Salvar los protectores de las turbinas —un mecanismo de seguridad de todos modos—, era poco en comparación con haber salvado los condensadores.

Inmediatamente después de dar la orden de pararlo todo, Ostrander y el capataz salieron del compartimento de bombas para inspeccionar los condensadores. Casi en seguida vieron una serie de objetos de metal: las bombas cilíndricas. Como no sabían si eran peligrosas o inocuas, entre los dos las recogieron y corriendo las echaron al río.

Luego, nuevamente con los condensadores y después de un nuevo examen, Ostrander tuvo tiempo de pensar que hasta ese momento no había ocurrido nada en el compartimento de bombas.

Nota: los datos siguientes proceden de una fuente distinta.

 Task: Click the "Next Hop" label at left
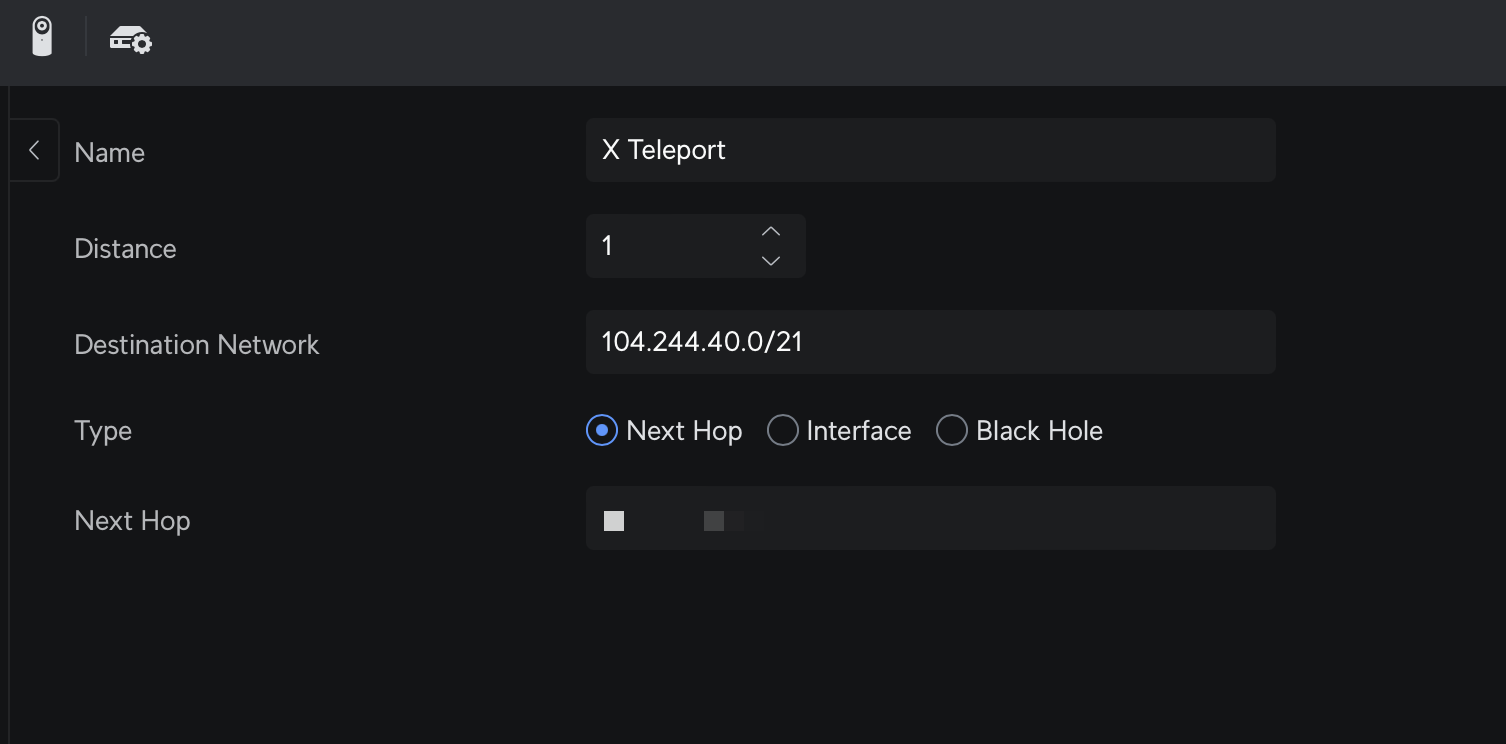coord(132,521)
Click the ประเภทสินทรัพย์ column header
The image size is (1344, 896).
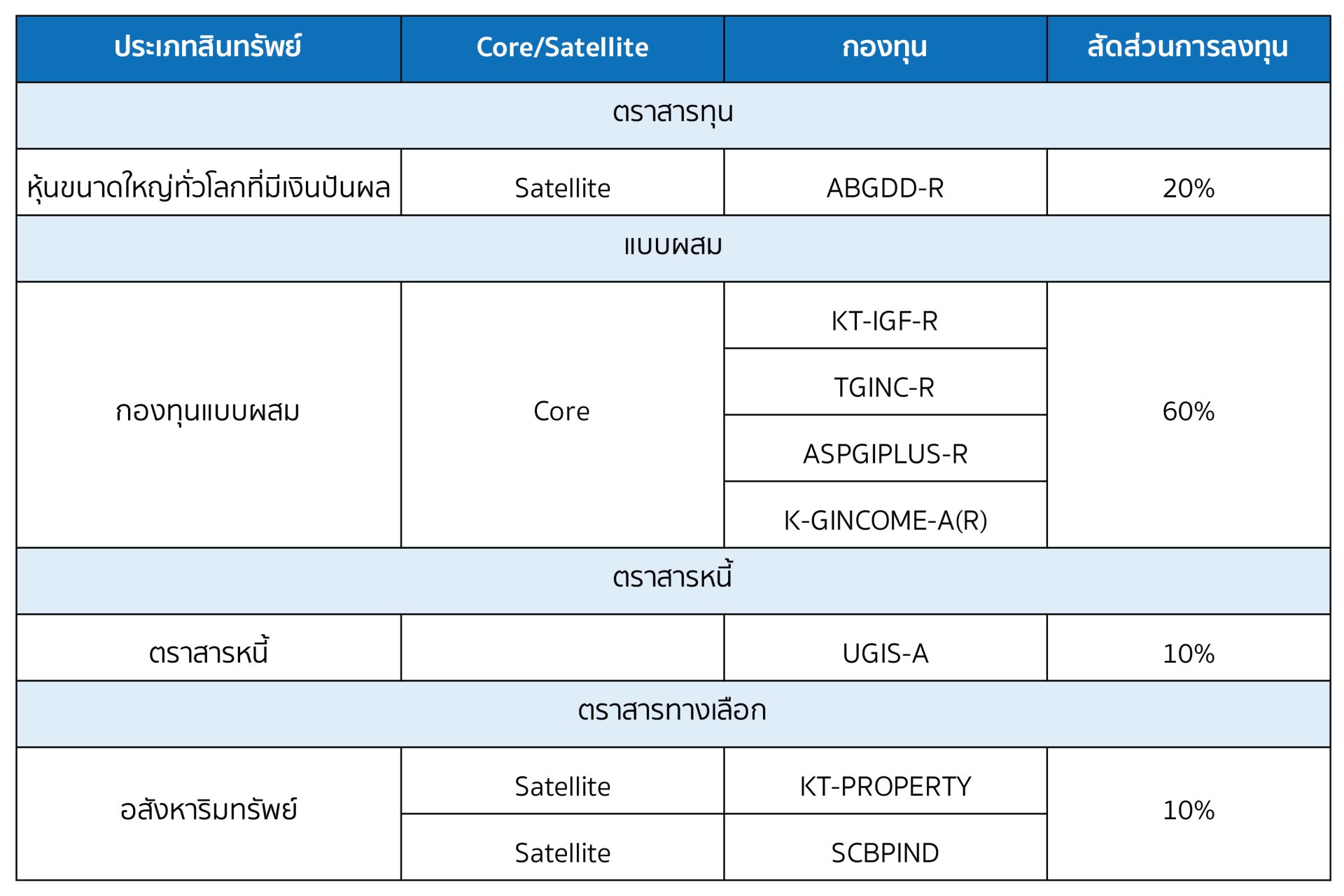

Era presumible que Archambault siguiera aún allí en situación de provocar algún daño, aunque era posible que el cilindro giratorio le hubiera empujado en otra dirección. Ostrander decidió volver al compartimento de bombas; una vez allí, pensarían qué correspondía hacer.

Cuando estaba a punto de salir, vio algunos restos que parecían haber llegado por las bombas y se habían acumulado en el condensador. Miró uno de los pedazos e iba a cogerlo cuando se detuvo. Bob Ostrander tragó saliva y sintió náuseas. Era una mano humana, extrañamente manchada.